> [Questions to answer]
1 > Summarize the passage on honesty in science in two sentences.
2 > Reproduce word for word the part of the passage on honesty in science between "Science is in" and "is no exception.", inclusive.

Science is in crisis. Everyone in the scientific community knows about it but few want to talk about it. The crisis is one of honesty. A junior scientist (like me) asks himself a similar question to Galileo in 1633: how much honesty is desirable in science?
According to nearly all empirical scientific publications that I have read, scientists allegedly work like this:
Scientists call this ‘the story’ of the paper. This ‘story framework’ is so entrenched in science that the vast majority of scientific publications are required to be organised according to its structure: 1) Introduction, 2) Methods, 3) Results, 4) Discussion. My own publication is no exception.
However, virtually all scientists know that ‘the story’ is not really true. It is merely an ideal-case-scenario. Usually, the process looks more like this:
Scientists call some of the added red arrows questionable research practices (or QRP for short). The red arrows stand for (going from left to right, top to bottom):
1) adjusting the hypothesis based on the experimental set-up. This is particularly true when a) working with an old data-set, b) the set-up is accidentally different from the intended one, etc.
2) changing design details (e.g., how many participants, how many conditions to include, how many/which measures of interest to focus on) depending on the results these changes produce.
3) analysing until results are easy to interpret.
4) analysing until results are statistically desirable (‘significant results’), i.e. so-called p-hacking.
5) hypothesising after results are known (so-called HARKing).
The outcome is a collection of blatantly unrealistic ‘stories’ in scientific publications. Compare this to the more realistic literature on clinical trials for new drugs. More than half the drugs fail the trial (Goodman, 2014). In contrast, nearly all ‘stories’ in the wider scientific literature are success stories. How?

> [Information supplied]
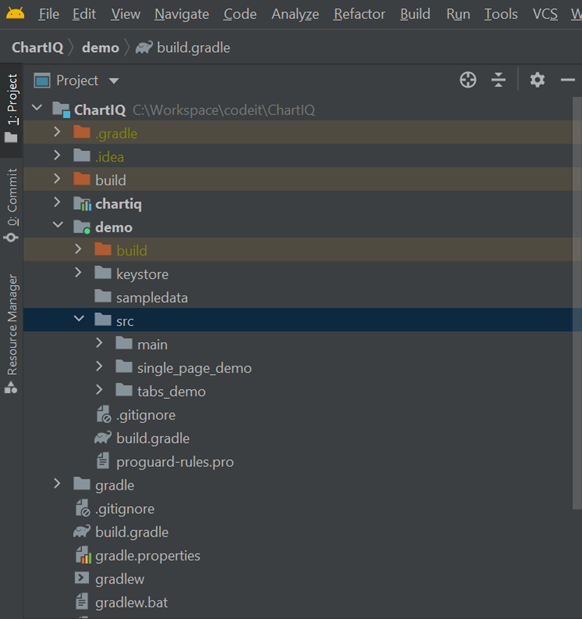The width and height of the screenshot is (582, 619).
Task: Select gradle.properties file icon
Action: 83,555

> [Answers to the tasks]
1 > Science faces a crisis of honesty: scientific publications follow an idealized "story" structure of introduction, methods, results and discussion, which virtually all scientists know is not really true. In practice, researchers use questionable research practices such as adjusting hypotheses, changing design details depending on results, p-hacking and HARKing, which leaves nearly all published "stories" as success stories, in contrast to the more realistic clinical trial literature, where more than half of drugs fail.

2 >
Science is in crisis. Everyone in the scientific community knows about it but few want to talk about it. The crisis is one of honesty. A junior scientist (like me) asks himself a similar question to Galileo in 1633: how much honesty is desirable in science?
According to nearly all empirical scientific publications that I have read, scientists allegedly work like this:
Scientists call this ‘the story’ of the paper. This ‘story framework’ is so entrenched in science that the vast majority of scientific publications are required to be organised according to its structure: 1) Introduction, 2) Methods, 3) Results, 4) Discussion. My own publication is no exception.